At Eureka, Ronald Reagan -- the man who would later give the order to send National Guard troops and tear gas-loaded helicopters against protesting students at Berkeley -- also helped lead a successful student strike that brought about the college president's resignation. The issue was drastic academic cutbacks to save money at Eureka, and the students at the small, threadbare school eventually won.

Reagan likes to note that the striking students at Eureka organized enforced study hours while refusing to attend classes, pointing out that the whole matter -- while unprecedented -- was carried out in an orderly and peaceful manner.

This may, in part, explain his later outrage at the rather more upsetting (and in some cases violent) situation on the California campuses when he was governor, even though some would say his own actions and rhetoric were provocative. Likewise, his financial straits while at Eureka also -- not doubt -- helped prompt him to raise scholarships for needy students in California by more than 900 percent.

Young Ron apparently inherited his love of acting from his parents, who organized small-town theater groups. When the cast and crew would gather at the Reagan home for chowder, the boys would sneak down to the landing to watch the fun through the stair railing.

The Tom Mix and William S. Hart westerns at the Family Theater in Dixon where fun, but Ron discovered that he "just liked showing off" in high-school plays directed by English teacher B. J. Fraser. His acting talent developed further with the Eureka drama society. In Northwestern University's annual once-act play contest, Ron and a friend played the Greek shepherd boys who plot against war in Edna St. Vincent Millay's "Aria do Campo."

Eureka just missed winning the contest, but Ronald Reagan won an individual award, and stars were in his eyes. He had kept his "C" average in order to remain eligible for his many extracurricular activities (football, swimming, basketball cheerleader, debating team, president of the student council; he also was active on the school newspaper). He had been the classic letter-sweater "BMOC" (big man on campus) -- the big frog in a small pond. To continue Neil Reagan's metaphor, Tom Sawyer had become Andy Hardy. His father lost his job

The stock market had crashed three years earlier but, as he says, "The only crash Eureka was interested in was that a body against body," which is to say the glories of college football. By the time Ron graduated in 1932, his father had lost his job, his mother had taken a $14-a-week job as a seamstress, and Franklin Delano Roosevelt was about to be elected President of the United States.

The country was in big trouble, and the Depression was intensifying. FDR told the country that "to dole out relief is to administer a narcotic, a subtle destroyer of the human spirit." It is this attitude that Ronald Reagan today thinks most fondly of when he remembers his one-time hero, the same President Roosevelt.

Before long both, Jack and Neil were working for the federal govenrment through the WPA. Jack began by handing out food to the needy in Dixon. "Not bums or strangers, but friends," Ronald Reagan remembers -- "fathers of kids I'd gone to school with. Most of them were first names to Jack, and he was Jack to them."
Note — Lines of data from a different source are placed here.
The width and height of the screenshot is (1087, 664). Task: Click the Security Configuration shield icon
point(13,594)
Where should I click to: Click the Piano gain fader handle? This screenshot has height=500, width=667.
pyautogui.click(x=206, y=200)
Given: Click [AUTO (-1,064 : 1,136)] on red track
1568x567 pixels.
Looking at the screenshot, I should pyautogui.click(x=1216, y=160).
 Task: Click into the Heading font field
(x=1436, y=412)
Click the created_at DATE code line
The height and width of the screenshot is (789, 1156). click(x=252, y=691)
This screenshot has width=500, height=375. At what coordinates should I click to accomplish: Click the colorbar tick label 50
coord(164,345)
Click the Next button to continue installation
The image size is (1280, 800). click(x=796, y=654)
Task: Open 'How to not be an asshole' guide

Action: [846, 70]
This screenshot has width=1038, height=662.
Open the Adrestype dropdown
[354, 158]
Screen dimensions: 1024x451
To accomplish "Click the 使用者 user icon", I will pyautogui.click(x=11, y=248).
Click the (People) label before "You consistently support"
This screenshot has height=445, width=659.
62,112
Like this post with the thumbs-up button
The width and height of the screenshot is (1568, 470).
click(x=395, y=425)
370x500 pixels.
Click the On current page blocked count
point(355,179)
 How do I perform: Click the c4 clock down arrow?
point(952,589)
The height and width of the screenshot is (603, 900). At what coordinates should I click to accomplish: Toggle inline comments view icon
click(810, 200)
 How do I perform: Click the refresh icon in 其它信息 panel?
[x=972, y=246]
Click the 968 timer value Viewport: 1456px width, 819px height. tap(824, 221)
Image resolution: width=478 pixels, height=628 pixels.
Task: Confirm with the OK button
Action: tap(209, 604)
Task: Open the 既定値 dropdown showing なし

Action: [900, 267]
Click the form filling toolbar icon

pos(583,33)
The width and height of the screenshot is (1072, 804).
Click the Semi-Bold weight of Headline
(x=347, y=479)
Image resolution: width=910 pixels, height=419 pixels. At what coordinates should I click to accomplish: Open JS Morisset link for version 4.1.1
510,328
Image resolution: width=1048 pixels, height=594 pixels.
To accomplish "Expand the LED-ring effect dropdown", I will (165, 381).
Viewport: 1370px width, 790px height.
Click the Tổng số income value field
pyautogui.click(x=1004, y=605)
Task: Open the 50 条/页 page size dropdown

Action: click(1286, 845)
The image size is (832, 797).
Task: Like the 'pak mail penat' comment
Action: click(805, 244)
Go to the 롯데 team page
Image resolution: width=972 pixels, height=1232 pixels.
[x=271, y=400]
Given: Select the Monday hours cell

Later, Jack headed up the local branch of the WPA, scrounging jobs and public-works projects for the men clamoring for work. He began to feel uneasy about the bureaucracy that was developing but, recalls his younger son, "being a loyal Democrat, he never criticized the administration or the government."

Neil, fed up with what he perceived as corruption in the patronage machine he had joined in Chicago, quit in disgust. Years later, it would be Neil's experience and attitude that stuck most strongly in his younger brother's mind, not the federal government help that had seen his father through.

But these were still the days of small-town pleasures and possibilities for Ronald Reagan as he graduated from his beloved college. Soon he was hitchhiking to Chicago in search of his first job in the new and exciting business of radio. He had broken out of Dixon and Eureka, but each had left indelible marks on the man who one day would seek the White House.